Смотрю в окошко, а там жизнь. Гирлянды, люди, фейерверки. Ничего не понимаю! Почему такая большая разница стой и с этой стороны окна? Мистика. Два разных измерения.
– Приехали. Выгружаемся!
Центральный отдел милиции. Никогда даже не заходил в него.
– Шевели булками, иди прямо, – подбадривает меня сзади кряж. – И не вздумай дёргаться. Я не Гриша.
В глазах плавают чернила. Я тру пальцами, моргаю, щурюсь.
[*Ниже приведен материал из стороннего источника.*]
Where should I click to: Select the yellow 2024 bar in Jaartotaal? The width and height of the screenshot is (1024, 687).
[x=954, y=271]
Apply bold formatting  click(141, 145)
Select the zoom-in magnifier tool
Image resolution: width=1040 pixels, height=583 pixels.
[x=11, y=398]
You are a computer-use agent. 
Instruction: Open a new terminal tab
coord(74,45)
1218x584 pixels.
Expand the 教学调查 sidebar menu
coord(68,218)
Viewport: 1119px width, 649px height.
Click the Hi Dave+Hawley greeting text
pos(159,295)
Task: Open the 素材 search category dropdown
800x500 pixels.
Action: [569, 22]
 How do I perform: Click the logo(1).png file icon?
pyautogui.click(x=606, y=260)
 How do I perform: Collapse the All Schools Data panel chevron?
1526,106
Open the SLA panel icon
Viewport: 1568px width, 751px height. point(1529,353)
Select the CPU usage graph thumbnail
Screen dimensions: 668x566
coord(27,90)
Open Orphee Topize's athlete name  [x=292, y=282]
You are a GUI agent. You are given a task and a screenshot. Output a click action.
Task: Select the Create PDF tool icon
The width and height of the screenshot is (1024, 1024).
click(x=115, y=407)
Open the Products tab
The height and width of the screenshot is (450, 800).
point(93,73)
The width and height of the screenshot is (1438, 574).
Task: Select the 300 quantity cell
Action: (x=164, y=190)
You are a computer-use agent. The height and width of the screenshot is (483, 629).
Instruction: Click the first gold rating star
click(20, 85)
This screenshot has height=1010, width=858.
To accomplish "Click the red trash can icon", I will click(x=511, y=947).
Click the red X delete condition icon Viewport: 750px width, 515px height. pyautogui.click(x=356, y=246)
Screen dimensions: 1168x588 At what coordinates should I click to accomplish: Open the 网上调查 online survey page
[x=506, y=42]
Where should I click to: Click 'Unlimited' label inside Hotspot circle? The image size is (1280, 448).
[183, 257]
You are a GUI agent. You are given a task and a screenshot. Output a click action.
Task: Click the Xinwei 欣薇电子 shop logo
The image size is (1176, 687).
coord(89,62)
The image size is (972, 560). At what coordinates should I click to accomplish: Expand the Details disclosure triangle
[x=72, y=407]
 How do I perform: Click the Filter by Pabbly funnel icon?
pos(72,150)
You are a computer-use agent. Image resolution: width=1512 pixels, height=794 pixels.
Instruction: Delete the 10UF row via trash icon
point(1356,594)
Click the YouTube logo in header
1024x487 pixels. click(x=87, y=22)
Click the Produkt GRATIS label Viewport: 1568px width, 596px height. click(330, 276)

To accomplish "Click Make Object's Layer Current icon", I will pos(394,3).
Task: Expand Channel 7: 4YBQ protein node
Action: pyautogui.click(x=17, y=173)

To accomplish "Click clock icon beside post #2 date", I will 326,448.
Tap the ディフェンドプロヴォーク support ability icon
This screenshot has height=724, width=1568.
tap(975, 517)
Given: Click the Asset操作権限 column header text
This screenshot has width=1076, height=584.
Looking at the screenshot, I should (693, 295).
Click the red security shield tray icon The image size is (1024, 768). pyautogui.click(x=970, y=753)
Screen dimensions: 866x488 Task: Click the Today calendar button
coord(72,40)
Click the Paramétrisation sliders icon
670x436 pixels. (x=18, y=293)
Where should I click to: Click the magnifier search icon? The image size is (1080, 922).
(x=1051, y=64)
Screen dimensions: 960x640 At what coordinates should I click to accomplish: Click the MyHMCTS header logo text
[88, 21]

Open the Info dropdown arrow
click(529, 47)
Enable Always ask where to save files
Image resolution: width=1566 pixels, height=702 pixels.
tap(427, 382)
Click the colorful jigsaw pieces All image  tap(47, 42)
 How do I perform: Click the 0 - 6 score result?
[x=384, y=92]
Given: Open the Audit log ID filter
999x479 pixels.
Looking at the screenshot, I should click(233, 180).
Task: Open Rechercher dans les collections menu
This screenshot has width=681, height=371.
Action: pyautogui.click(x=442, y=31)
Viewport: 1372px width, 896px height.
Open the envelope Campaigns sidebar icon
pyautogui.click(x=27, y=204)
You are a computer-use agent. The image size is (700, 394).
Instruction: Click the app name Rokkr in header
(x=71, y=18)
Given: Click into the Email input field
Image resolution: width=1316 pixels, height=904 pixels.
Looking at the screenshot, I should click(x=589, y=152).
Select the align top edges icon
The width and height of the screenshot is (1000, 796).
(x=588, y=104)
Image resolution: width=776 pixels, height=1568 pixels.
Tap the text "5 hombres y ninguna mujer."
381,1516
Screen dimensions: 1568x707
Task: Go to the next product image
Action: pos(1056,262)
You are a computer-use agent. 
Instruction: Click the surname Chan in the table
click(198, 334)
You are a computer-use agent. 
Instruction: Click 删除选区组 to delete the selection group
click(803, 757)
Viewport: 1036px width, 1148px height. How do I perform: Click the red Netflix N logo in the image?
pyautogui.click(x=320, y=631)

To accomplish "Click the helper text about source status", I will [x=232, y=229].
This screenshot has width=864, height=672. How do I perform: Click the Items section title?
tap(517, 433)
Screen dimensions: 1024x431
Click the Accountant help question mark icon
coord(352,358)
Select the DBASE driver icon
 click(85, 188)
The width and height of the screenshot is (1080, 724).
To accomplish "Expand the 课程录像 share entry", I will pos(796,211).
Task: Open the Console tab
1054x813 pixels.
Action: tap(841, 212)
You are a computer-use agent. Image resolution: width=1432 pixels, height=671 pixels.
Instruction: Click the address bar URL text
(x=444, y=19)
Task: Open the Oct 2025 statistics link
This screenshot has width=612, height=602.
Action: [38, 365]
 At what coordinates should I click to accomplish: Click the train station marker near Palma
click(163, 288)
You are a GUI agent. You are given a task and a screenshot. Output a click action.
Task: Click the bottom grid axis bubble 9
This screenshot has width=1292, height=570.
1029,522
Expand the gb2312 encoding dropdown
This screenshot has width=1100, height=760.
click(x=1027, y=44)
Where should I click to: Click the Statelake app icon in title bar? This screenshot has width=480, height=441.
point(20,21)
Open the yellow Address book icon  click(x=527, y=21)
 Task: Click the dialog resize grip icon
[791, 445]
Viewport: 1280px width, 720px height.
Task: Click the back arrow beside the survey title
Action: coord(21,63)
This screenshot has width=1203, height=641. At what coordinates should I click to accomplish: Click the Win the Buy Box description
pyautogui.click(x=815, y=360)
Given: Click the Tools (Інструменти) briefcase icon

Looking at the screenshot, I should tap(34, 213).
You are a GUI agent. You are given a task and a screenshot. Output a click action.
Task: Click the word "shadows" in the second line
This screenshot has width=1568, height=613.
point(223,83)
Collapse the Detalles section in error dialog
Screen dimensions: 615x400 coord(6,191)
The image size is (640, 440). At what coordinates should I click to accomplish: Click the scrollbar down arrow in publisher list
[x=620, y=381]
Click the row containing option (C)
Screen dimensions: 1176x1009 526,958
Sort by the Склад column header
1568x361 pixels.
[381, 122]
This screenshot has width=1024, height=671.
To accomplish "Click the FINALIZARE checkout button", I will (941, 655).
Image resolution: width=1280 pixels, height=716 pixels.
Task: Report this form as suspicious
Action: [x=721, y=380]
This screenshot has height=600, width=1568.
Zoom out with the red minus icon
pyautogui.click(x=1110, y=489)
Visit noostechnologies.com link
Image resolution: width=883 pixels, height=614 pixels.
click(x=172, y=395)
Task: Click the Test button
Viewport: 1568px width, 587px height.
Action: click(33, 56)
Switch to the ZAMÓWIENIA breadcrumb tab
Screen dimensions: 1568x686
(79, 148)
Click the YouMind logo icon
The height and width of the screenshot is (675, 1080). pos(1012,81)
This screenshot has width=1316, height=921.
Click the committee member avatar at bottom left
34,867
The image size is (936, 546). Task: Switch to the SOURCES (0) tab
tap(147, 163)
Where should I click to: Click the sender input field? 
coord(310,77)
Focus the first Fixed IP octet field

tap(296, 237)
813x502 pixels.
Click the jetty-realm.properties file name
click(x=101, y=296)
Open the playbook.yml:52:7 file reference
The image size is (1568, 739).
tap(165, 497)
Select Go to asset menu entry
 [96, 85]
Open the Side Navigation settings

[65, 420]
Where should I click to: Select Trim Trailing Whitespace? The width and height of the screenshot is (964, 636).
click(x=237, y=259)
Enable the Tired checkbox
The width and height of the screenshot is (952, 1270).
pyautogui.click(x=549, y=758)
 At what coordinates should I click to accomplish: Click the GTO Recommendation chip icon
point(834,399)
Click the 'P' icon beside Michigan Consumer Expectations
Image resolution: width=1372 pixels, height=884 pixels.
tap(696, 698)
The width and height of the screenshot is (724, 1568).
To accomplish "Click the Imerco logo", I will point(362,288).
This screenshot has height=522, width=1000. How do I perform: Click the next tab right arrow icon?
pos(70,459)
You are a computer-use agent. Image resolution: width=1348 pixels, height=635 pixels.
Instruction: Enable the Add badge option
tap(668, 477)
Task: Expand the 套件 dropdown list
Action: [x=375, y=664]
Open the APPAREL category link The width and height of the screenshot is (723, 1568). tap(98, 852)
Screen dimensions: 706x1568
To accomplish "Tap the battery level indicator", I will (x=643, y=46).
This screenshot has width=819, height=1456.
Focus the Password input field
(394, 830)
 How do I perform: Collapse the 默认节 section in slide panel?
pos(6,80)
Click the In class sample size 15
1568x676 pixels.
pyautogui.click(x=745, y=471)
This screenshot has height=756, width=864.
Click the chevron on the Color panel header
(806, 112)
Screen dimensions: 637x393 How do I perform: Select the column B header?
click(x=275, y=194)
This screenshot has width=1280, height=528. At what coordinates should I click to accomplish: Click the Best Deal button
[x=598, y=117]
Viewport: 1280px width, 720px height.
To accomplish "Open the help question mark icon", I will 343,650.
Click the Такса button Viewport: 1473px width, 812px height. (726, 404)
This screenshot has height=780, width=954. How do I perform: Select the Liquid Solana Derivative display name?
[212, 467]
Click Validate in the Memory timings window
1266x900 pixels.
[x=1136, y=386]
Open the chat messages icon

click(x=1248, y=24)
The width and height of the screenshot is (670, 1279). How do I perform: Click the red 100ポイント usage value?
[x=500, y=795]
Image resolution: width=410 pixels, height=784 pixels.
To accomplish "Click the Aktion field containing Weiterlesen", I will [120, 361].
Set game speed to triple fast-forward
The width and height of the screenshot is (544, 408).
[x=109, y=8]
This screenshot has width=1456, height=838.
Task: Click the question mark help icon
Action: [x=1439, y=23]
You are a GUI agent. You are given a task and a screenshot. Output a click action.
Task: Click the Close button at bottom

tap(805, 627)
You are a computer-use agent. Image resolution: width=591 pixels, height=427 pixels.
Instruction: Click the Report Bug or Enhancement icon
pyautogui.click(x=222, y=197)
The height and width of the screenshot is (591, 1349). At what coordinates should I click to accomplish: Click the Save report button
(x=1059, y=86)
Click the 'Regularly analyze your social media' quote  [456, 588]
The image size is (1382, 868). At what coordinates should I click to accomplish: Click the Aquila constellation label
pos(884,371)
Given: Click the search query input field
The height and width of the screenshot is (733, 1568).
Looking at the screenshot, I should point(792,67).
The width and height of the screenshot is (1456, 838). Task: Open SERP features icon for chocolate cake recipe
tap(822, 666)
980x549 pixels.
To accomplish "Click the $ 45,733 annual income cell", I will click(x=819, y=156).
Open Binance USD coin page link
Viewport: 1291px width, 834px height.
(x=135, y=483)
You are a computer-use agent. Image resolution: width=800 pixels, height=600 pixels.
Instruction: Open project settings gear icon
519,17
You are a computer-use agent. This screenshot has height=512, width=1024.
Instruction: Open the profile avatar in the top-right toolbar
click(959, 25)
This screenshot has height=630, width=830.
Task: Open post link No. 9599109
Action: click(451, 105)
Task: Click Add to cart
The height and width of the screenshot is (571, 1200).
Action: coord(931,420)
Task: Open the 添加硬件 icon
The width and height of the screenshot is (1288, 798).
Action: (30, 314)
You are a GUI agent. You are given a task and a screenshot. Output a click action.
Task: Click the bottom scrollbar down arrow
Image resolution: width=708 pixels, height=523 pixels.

Реальность рвётся на эпизоды. Дверь – коридор – дверь – с Новым годом! – и вас также – принимайте клиентов – что за звери? – разбойники, ветерана обули – ишь ты, суки – весь праздник нам испортили – а почему рано привезли? – как рано? – у вас стоит время задержания с четырёх часов – где? – смотри сам – блин, Светка, следователь наш, офаршмачилась – идите, гуляйте пока – не примешь? – через сорок минут, ради бога!
Я готов петь. Все сорок минут.
– Хуль ты улыбаешься, олень? – отрезвляет меня кряж.
Выходим на улицу. Гриша встаёт передо мной, смотрит и убивает взглядом.
– Хочешь напоследок со своей девкой? – цедит он сквозь зубы.
– А?
– Хуй на! Хочешь, спрашиваю?
Смотрю на Аню. Она не понимает, про что речь.
– Хочу.
– Быстро поехали!
– Чего ты опять придумал, Гриш?! – стонет кряж.
– В школу их отвезу, где у меня жена работает. Здесь рядом. Сторож пустит.
– Ты совсем ополоумел?
– Время есть, не ссы!
Дорогу не помню. Она пролетела мимо меня.
Очнулся оттого, что упал на лестнице.
– Живо, живо, живо! – торопил Гриша. – На четвёртый этаж!
Тёмный, гулкий коридор. Дверь. За ней ничего не видно. Скрип другой двери. Включается свет, и мы в туалете.
– У вас полчаса, – бросает Гриша. – Развлекайтесь.
Аня садится посреди туалета на пол, поникает головой и тут же всхрапывает.
– Эй, ты что? – трясу её за плечо.
– Я очень-очень устала, – медленно произносит она мужским голосом. – Оставь меня.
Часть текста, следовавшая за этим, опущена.